## Problem to work on:
Quote word for word the lines starting at the line with "Rotate the scoreboard image" and ending at the final line of the entries. Leave out any pictures.

## Stored data entries:
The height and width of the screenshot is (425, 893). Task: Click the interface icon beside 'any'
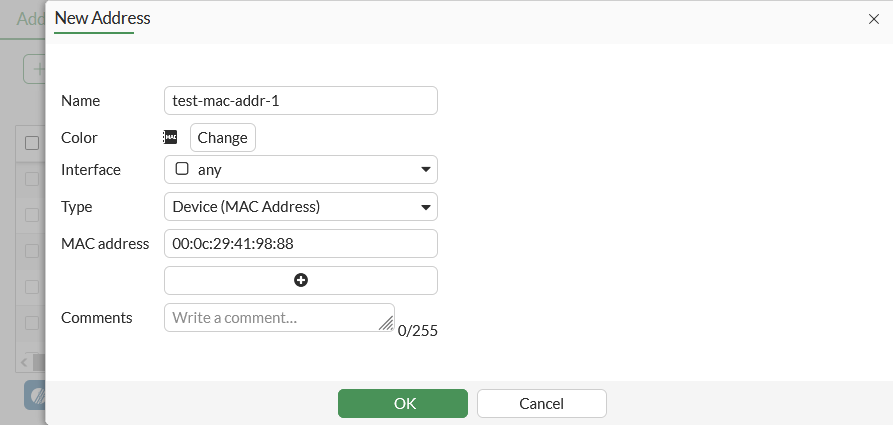point(182,169)
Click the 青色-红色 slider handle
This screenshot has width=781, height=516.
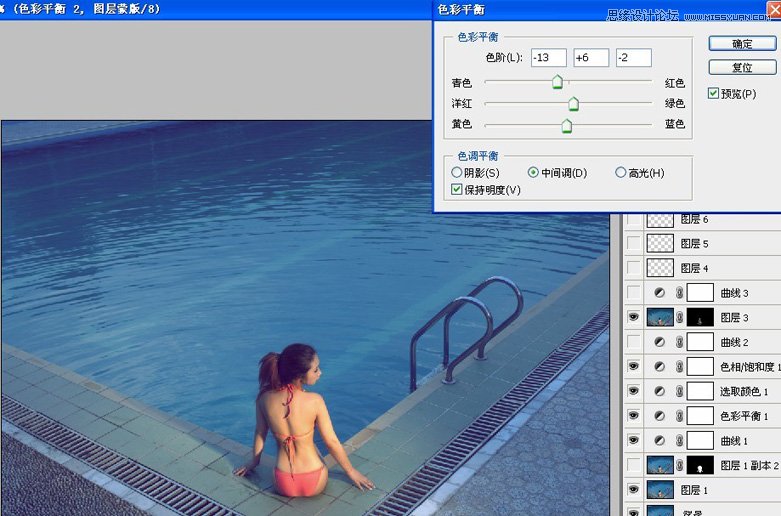557,83
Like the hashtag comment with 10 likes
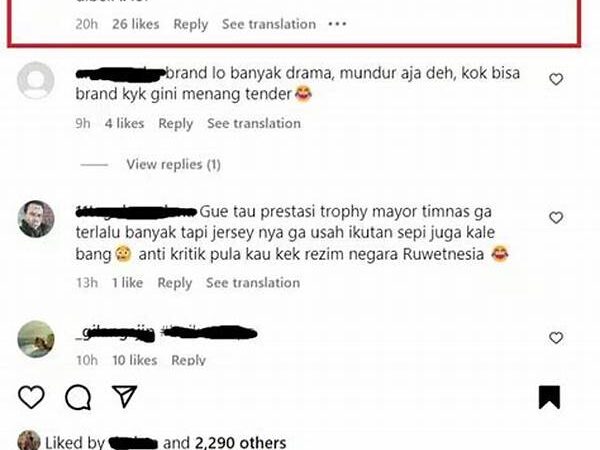This screenshot has width=600, height=450. point(556,338)
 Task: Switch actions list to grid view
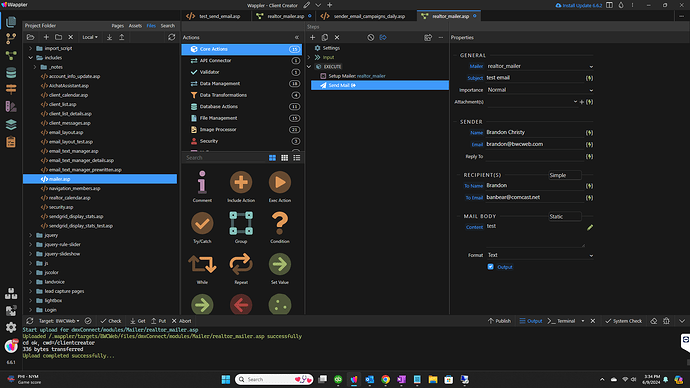point(284,158)
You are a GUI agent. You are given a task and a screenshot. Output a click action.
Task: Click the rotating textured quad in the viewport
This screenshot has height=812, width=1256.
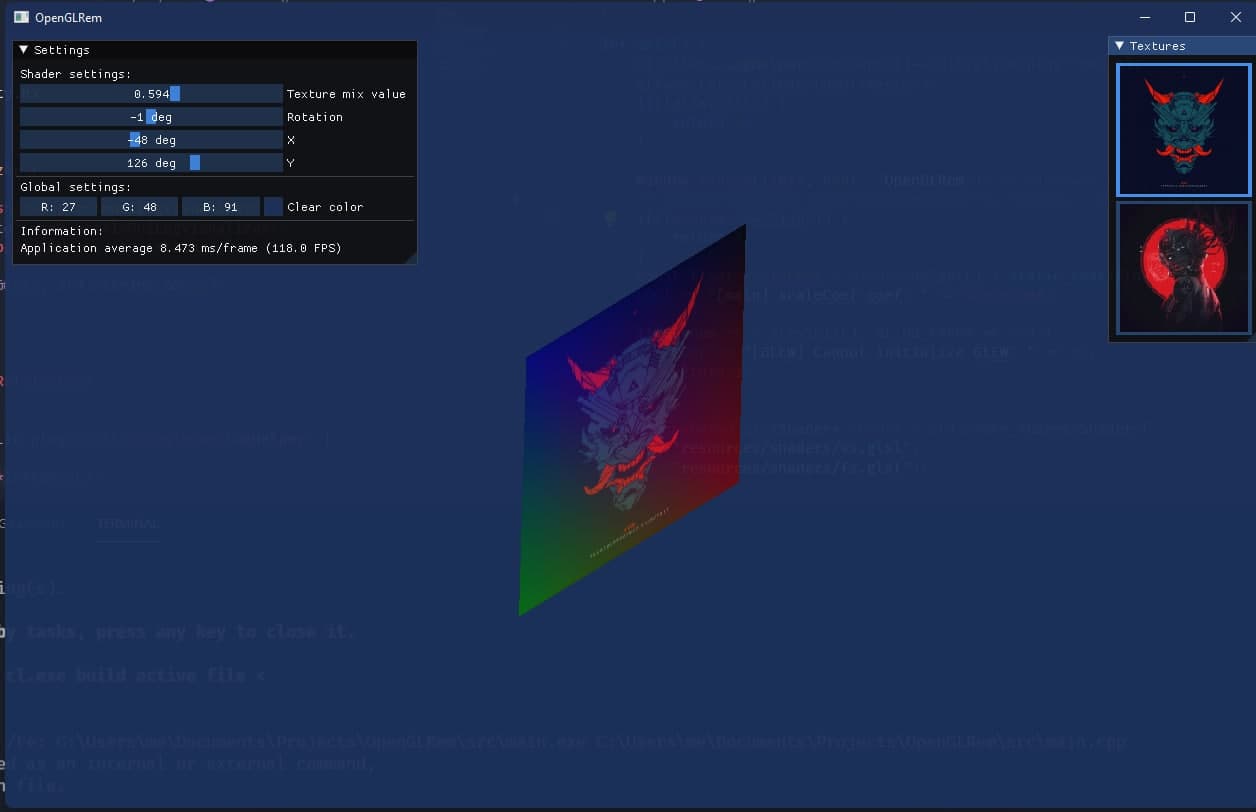pos(630,420)
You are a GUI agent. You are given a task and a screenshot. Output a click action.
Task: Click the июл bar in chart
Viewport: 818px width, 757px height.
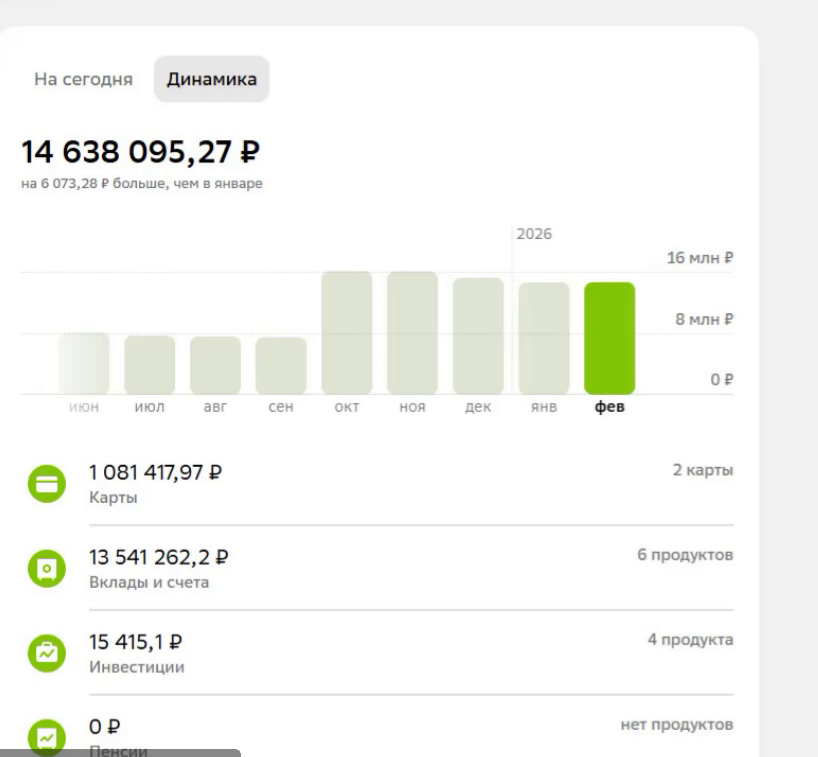click(x=149, y=365)
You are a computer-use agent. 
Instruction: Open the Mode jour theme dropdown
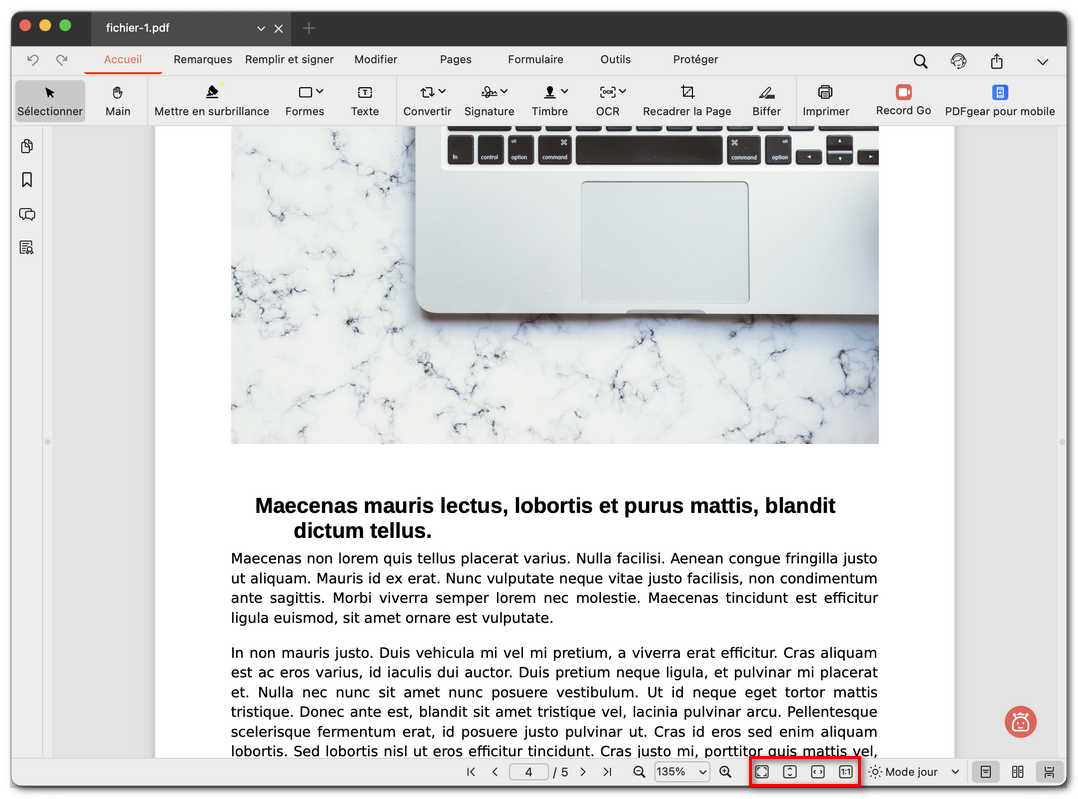[914, 772]
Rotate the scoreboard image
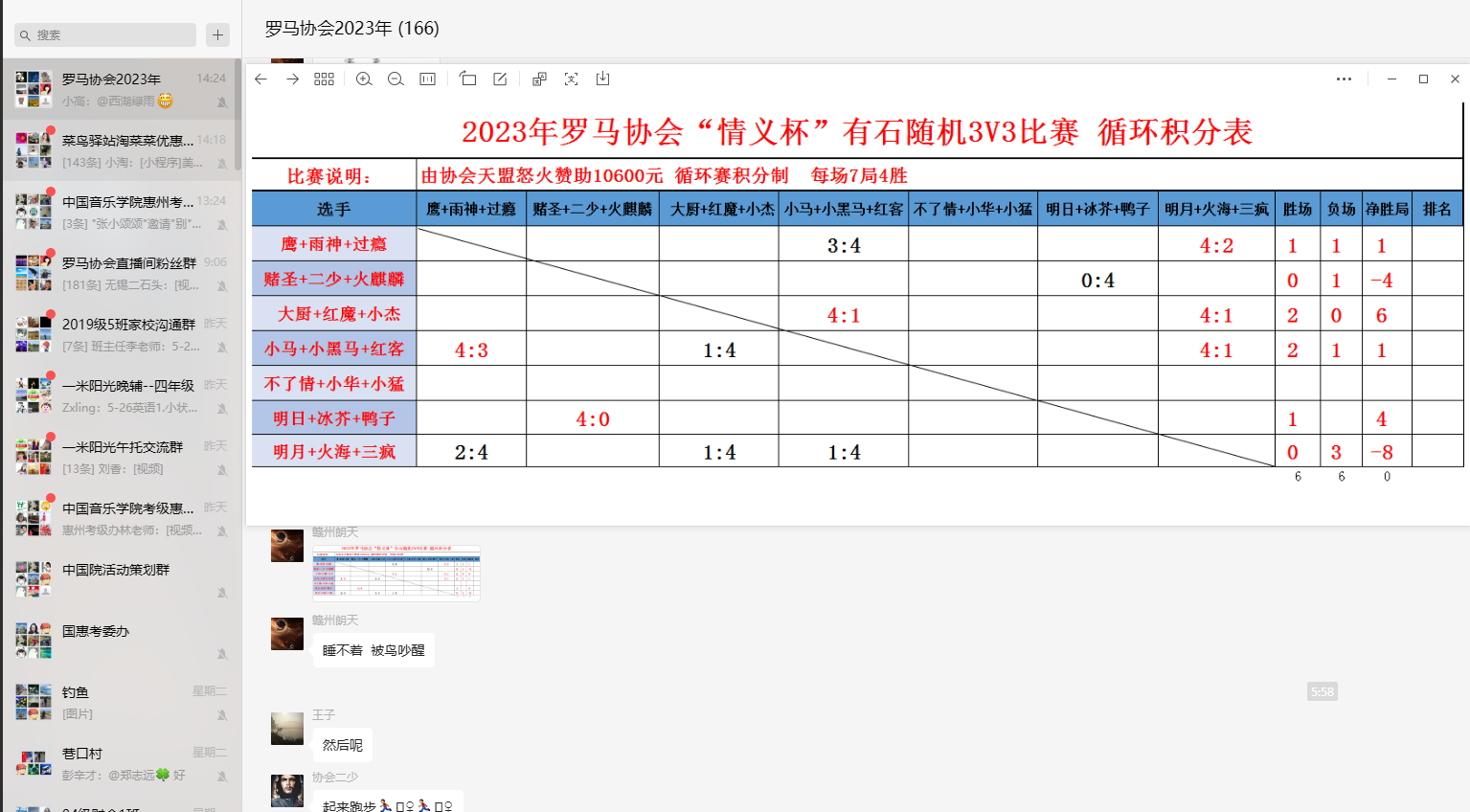Viewport: 1470px width, 812px height. click(x=467, y=79)
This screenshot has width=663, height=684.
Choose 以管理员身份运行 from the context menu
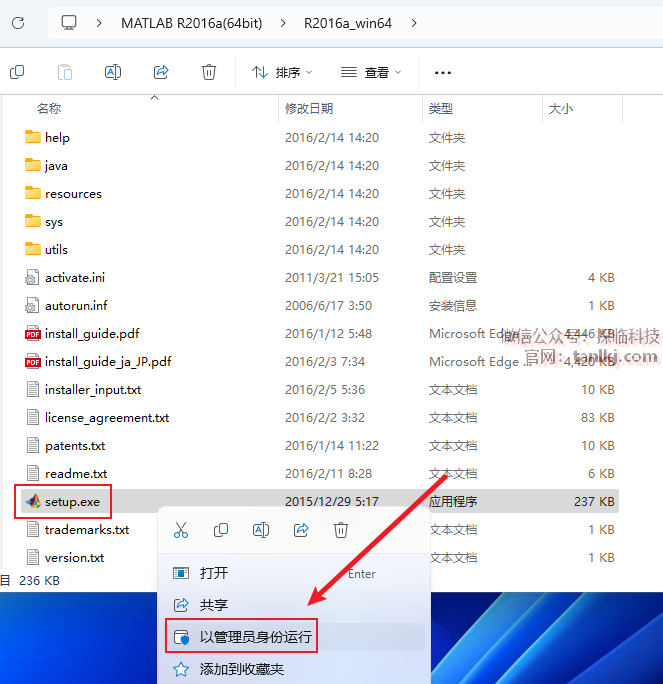(x=255, y=637)
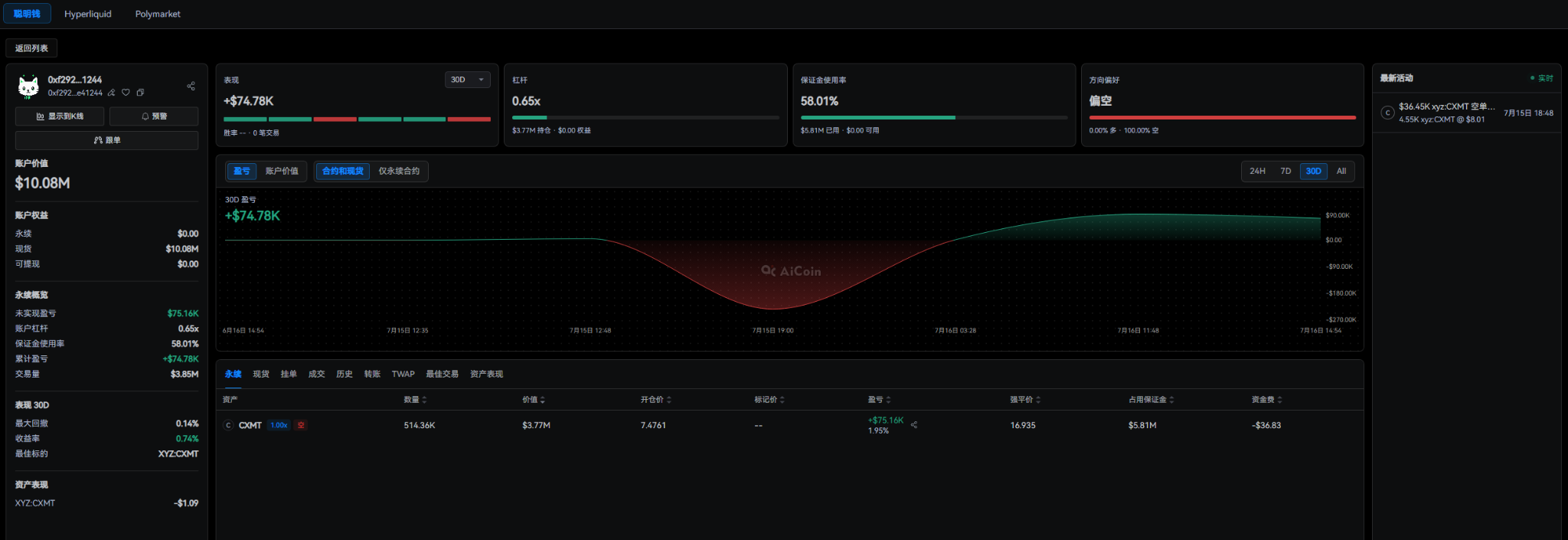Click the cat avatar image
The width and height of the screenshot is (1568, 540).
point(29,87)
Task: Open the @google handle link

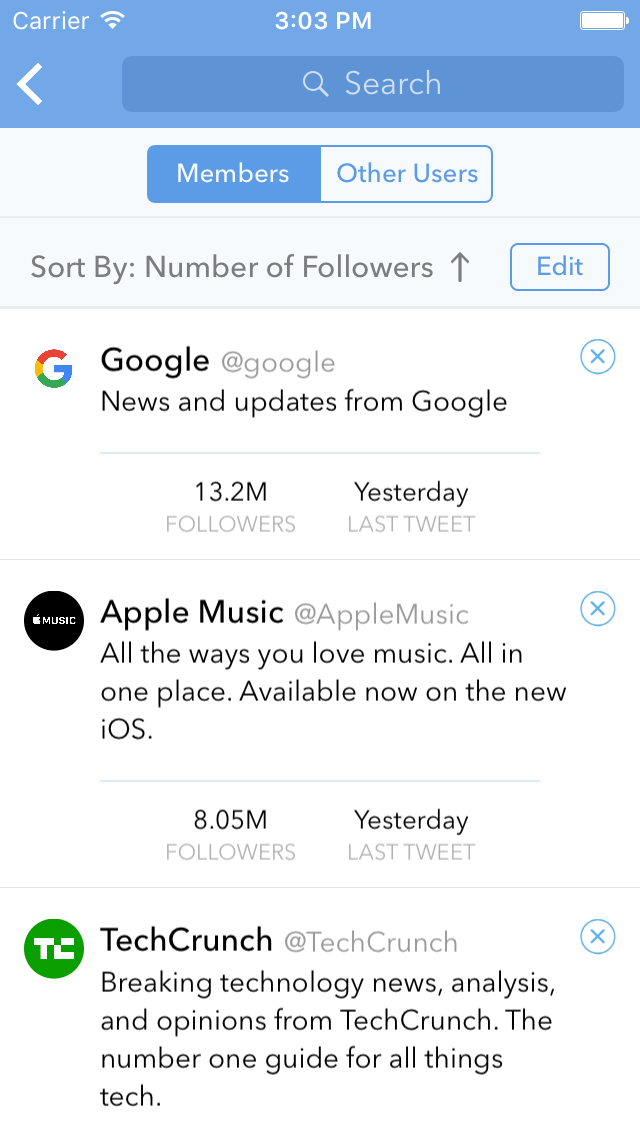Action: (278, 362)
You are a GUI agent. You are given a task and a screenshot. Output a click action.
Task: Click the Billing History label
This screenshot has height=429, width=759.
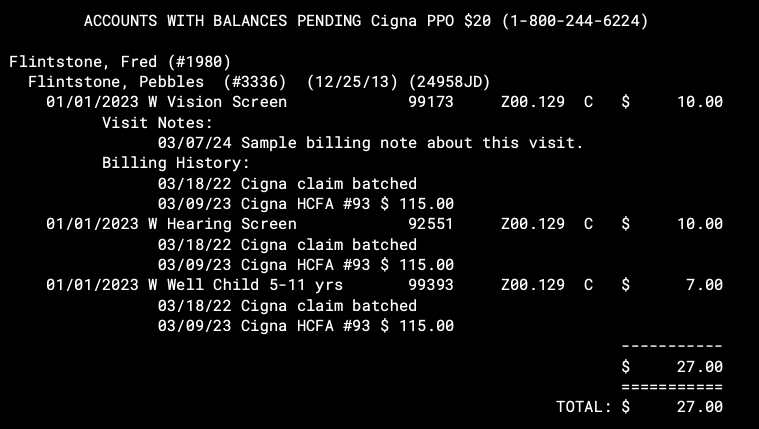[x=176, y=163]
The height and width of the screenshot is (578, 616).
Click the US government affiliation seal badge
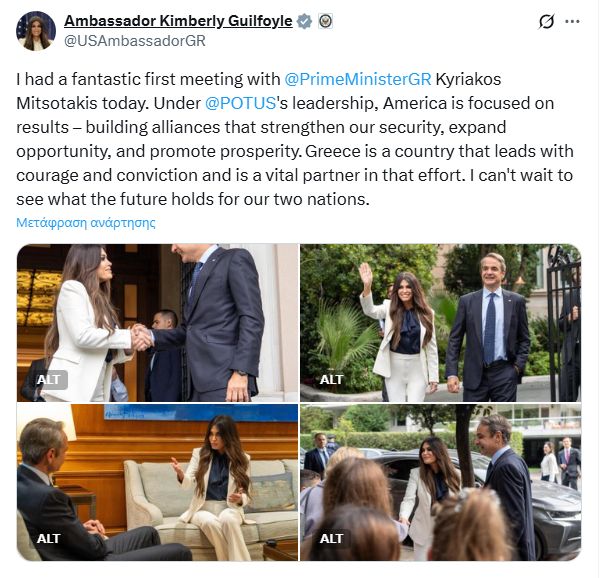tap(326, 21)
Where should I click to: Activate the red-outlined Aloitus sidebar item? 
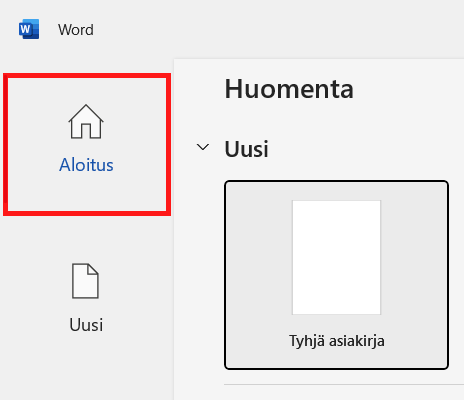click(x=87, y=145)
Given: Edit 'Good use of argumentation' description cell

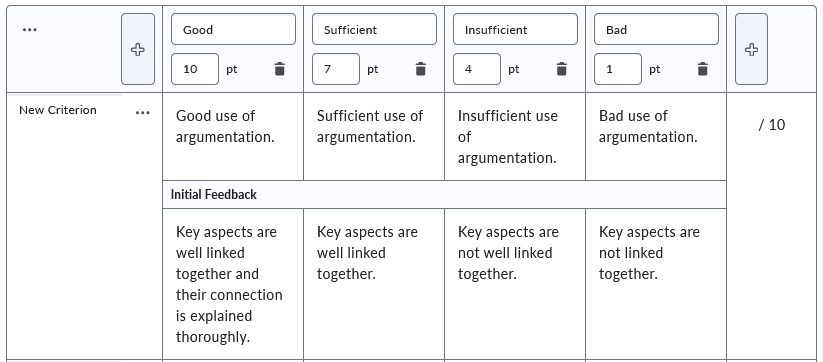Looking at the screenshot, I should point(233,136).
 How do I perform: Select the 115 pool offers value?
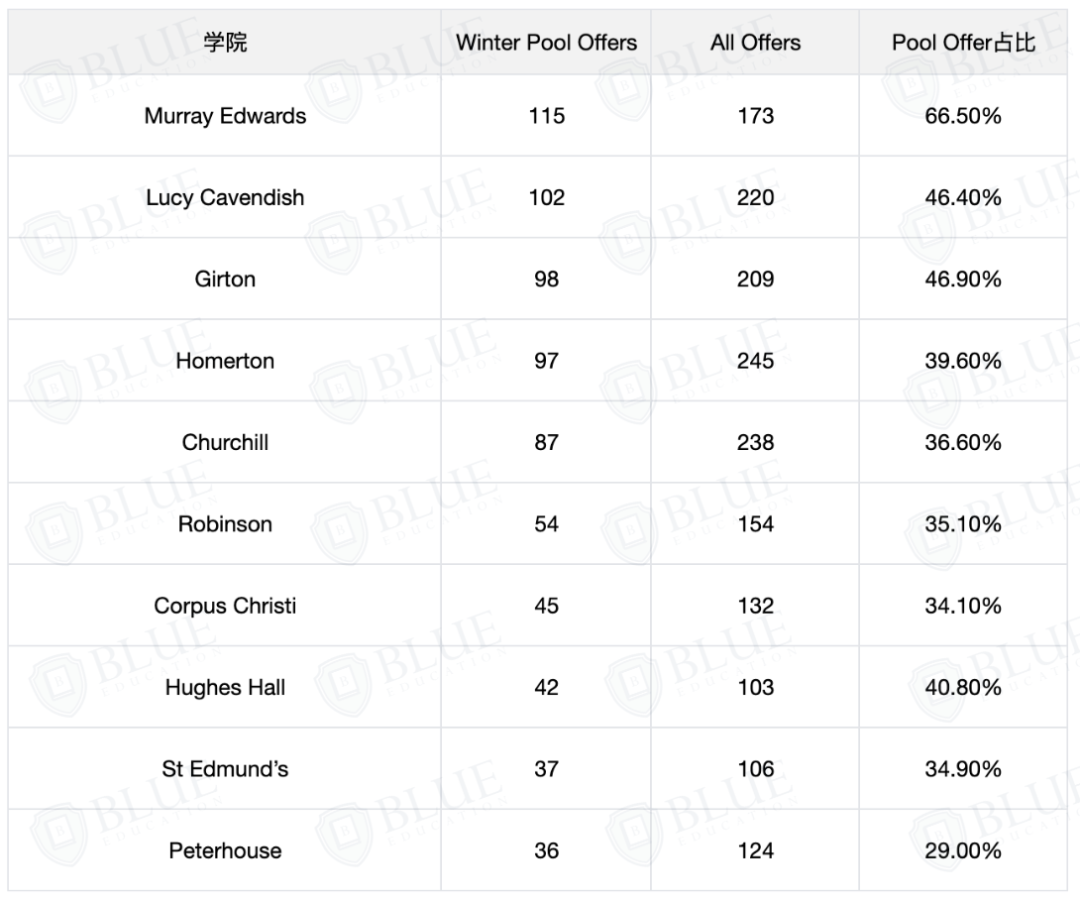pos(546,116)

## Written response:
Rotate the scoreboard image
Viewport: 1470px width, 812px height. click(x=467, y=79)
This screenshot has width=663, height=684.
Choose 以管理员身份运行 from the context menu
(x=255, y=637)
Click the cat avatar image
The width and height of the screenshot is (1568, 540).
point(29,87)
Task: Open the @google handle link

Action: (278, 362)
You are a GUI agent. You are given a task and a screenshot. Output a click action.
Task: Click the Billing History label
This screenshot has height=429, width=759.
[x=176, y=163]
The height and width of the screenshot is (578, 616).
Click the US government affiliation seal badge
tap(326, 21)
Where should I click to: Activate the red-outlined Aloitus sidebar item? 
click(x=87, y=145)
Given: Edit 'Good use of argumentation' description cell

Looking at the screenshot, I should point(233,136).
 How do I perform: Select the 115 pool offers value?
pos(546,116)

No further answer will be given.